* [Data provided]
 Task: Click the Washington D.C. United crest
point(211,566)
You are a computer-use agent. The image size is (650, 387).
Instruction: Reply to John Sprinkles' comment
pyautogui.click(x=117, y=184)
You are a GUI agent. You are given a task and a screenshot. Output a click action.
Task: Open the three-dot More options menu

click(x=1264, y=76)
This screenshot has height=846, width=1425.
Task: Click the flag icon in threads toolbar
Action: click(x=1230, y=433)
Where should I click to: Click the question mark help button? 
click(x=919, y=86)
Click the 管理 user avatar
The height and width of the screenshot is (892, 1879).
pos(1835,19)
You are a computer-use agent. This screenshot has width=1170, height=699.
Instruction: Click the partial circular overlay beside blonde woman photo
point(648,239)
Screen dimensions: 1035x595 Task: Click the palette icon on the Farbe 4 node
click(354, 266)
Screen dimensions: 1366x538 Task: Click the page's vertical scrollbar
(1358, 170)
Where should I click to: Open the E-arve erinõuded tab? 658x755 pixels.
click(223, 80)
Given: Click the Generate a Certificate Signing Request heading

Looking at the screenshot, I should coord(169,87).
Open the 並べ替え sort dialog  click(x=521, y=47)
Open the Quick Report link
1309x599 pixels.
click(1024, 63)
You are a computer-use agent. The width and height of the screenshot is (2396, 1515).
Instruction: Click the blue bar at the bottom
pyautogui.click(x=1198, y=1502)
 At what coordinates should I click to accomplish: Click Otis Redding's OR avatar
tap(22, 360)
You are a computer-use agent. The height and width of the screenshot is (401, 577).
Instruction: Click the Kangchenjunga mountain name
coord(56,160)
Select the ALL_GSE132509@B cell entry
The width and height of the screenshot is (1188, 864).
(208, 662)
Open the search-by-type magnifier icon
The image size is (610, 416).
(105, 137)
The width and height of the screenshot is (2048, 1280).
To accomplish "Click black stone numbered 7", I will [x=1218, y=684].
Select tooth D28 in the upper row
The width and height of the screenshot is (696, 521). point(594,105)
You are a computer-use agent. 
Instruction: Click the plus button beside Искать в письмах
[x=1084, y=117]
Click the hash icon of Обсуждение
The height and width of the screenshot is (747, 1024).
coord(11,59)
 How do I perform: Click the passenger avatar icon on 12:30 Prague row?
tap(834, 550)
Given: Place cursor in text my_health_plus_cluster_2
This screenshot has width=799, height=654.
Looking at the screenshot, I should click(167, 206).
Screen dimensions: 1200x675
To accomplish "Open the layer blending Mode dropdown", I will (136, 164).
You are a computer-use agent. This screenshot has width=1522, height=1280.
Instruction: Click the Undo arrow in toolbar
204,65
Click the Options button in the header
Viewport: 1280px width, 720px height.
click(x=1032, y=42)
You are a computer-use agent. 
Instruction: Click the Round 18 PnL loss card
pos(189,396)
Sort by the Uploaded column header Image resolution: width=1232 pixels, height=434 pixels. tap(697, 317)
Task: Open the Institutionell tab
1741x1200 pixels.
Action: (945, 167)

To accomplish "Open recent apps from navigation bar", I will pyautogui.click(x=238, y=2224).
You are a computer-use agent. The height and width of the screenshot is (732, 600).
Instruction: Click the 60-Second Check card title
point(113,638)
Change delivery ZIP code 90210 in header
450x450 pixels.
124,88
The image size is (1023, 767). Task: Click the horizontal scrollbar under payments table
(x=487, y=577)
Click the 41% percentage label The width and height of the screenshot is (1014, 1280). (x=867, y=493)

* [Work order]
Restate all the material above, keeping each word as it is.

* [Response to the task]
 Task: Click the Washington D.C. United crest
point(211,566)
You are a computer-use agent. The image size is (650, 387).
Instruction: Reply to John Sprinkles' comment
pyautogui.click(x=117, y=184)
You are a GUI agent. You are given a task and a screenshot. Output a click action.
Task: Open the three-dot More options menu

click(x=1264, y=76)
This screenshot has height=846, width=1425.
Task: Click the flag icon in threads toolbar
Action: click(x=1230, y=433)
Where should I click to: Click the question mark help button? 
click(x=919, y=86)
Click the 管理 user avatar
The height and width of the screenshot is (892, 1879).
pos(1835,19)
You are a computer-use agent. This screenshot has width=1170, height=699.
Instruction: Click the partial circular overlay beside blonde woman photo
point(648,239)
Screen dimensions: 1035x595 Task: Click the palette icon on the Farbe 4 node
click(354, 266)
Screen dimensions: 1366x538 Task: Click the page's vertical scrollbar
(1358, 170)
Where should I click to: Open the E-arve erinõuded tab? 658x755 pixels.
click(223, 80)
Given: Click the Generate a Certificate Signing Request heading

Looking at the screenshot, I should coord(169,87).
Open the 並べ替え sort dialog  click(x=521, y=47)
Open the Quick Report link
1309x599 pixels.
click(1024, 63)
You are a computer-use agent. The width and height of the screenshot is (2396, 1515).
Instruction: Click the blue bar at the bottom
pyautogui.click(x=1198, y=1502)
 At what coordinates should I click to accomplish: Click Otis Redding's OR avatar
tap(22, 360)
You are a computer-use agent. The height and width of the screenshot is (401, 577).
Instruction: Click the Kangchenjunga mountain name
coord(56,160)
Select the ALL_GSE132509@B cell entry
The width and height of the screenshot is (1188, 864).
(208, 662)
Open the search-by-type magnifier icon
The image size is (610, 416).
(105, 137)
The width and height of the screenshot is (2048, 1280).
To accomplish "Click black stone numbered 7", I will [x=1218, y=684].
Select tooth D28 in the upper row
The width and height of the screenshot is (696, 521). point(594,105)
You are a computer-use agent. 
Instruction: Click the plus button beside Искать в письмах
[x=1084, y=117]
Click the hash icon of Обсуждение
The height and width of the screenshot is (747, 1024).
coord(11,59)
 How do I perform: Click the passenger avatar icon on 12:30 Prague row?
tap(834, 550)
Given: Place cursor in text my_health_plus_cluster_2
This screenshot has width=799, height=654.
Looking at the screenshot, I should click(167, 206).
Screen dimensions: 1200x675
To accomplish "Open the layer blending Mode dropdown", I will (136, 164).
You are a computer-use agent. This screenshot has width=1522, height=1280.
Instruction: Click the Undo arrow in toolbar
204,65
Click the Options button in the header
Viewport: 1280px width, 720px height.
click(x=1032, y=42)
You are a computer-use agent. 
Instruction: Click the Round 18 PnL loss card
pos(189,396)
Sort by the Uploaded column header Image resolution: width=1232 pixels, height=434 pixels. tap(697, 317)
Task: Open the Institutionell tab
1741x1200 pixels.
Action: (945, 167)

To accomplish "Open recent apps from navigation bar", I will pyautogui.click(x=238, y=2224).
You are a computer-use agent. The height and width of the screenshot is (732, 600).
Instruction: Click the 60-Second Check card title
point(113,638)
Change delivery ZIP code 90210 in header
450x450 pixels.
124,88
The image size is (1023, 767). Task: Click the horizontal scrollbar under payments table
(x=487, y=577)
Click the 41% percentage label The width and height of the screenshot is (1014, 1280). (x=867, y=493)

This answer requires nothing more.